Treatment of BRCA 1 mutated breast cancer with a PARP inhibitor and an Immune Checkpoint Inhibitor.

Abstract

Introduction: Triple negative breast cancer (TNBC) has traditionally been challenging to treat due to its lack of hormone receptors (HR) and human epidermal growth factor receptor 2 (HER2), which were perceived as the only "targets" for treatment of breast cancer. Since 2017, targeted treatment options, such as olaparib, have been approved for the treatment of germline BReast CAncer gene (BRCA) mutated breast cancer, and immune checkpoint inhibitors for TNBC.

Case report: A 45-year-old female was diagnosed with BRCA1 mutated TNBC and ovarian cancer in 2018, and adjuvant treatment was partially completed. In 2020, her CA-125 rose and olaparib was initiated. Due to tolerability, she stopped treatment and transitioned to surveillance. In 2021, imaging showed brain metastases, and she started capecitabine. In November 2021 she progressed and transferred care to us.

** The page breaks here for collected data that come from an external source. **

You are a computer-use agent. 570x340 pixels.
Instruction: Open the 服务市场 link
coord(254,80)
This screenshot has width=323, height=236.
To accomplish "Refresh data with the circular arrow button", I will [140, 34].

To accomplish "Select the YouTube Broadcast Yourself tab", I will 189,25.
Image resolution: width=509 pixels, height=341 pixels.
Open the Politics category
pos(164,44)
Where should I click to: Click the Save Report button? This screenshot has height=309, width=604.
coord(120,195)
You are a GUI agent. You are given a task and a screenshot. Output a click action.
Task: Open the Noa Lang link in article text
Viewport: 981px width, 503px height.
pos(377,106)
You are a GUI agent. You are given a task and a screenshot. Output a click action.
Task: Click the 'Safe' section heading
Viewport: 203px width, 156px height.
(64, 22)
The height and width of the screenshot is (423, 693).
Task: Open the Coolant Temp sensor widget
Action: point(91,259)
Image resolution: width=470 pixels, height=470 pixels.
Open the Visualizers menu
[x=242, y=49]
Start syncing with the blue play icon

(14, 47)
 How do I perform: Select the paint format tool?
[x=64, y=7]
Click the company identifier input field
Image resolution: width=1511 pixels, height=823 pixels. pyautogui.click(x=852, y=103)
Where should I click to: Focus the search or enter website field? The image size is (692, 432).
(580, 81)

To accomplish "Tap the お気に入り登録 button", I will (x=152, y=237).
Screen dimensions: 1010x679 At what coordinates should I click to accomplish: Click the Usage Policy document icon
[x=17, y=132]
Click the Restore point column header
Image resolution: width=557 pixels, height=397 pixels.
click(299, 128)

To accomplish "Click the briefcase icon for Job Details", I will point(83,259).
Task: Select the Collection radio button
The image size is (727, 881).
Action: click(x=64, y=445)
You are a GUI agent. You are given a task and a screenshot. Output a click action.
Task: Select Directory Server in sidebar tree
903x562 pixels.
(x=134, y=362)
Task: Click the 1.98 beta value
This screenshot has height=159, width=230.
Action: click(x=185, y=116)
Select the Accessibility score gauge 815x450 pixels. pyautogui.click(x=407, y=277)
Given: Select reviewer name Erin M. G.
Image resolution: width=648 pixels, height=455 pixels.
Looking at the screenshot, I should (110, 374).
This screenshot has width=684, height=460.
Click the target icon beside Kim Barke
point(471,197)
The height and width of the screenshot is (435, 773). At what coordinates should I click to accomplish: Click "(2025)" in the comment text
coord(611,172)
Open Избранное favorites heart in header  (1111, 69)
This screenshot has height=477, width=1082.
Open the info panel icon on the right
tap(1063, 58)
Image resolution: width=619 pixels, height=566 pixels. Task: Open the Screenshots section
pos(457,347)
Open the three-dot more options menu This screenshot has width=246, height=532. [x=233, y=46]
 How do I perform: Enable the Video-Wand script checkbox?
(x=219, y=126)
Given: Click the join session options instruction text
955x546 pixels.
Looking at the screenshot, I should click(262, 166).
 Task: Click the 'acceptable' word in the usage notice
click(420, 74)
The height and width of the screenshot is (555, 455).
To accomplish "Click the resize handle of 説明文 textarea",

Management and outcome: Due to suspected dual metastatic TNBC and ovarian cancers, and ovarian tissue demonstrating a combined positive score (CPS) of 3, gemcitabine, carboplatin and pembrolizumab were initiated. After six cycles, imaging demonstrated resolution of brain lesions, and pembrolizumab maintenance was continued. In March 2023, she switched to carboplatin, paclitaxel and bevacizumab, due to suspected progression of her ovarian cancer and resolution of breast cancer. She continued until December 2023 and switched to olaparib and bevacizumab.

Discussion: There is limited data to support sequential use of immunotherapy following treatment with a poly (ADP-ribose) polymerase (PARP) inhibitor. The case report presented here demonstrates successful treatment of a patient with BRCA1 mutated TNBC treated with pembrolizumab after olaparib.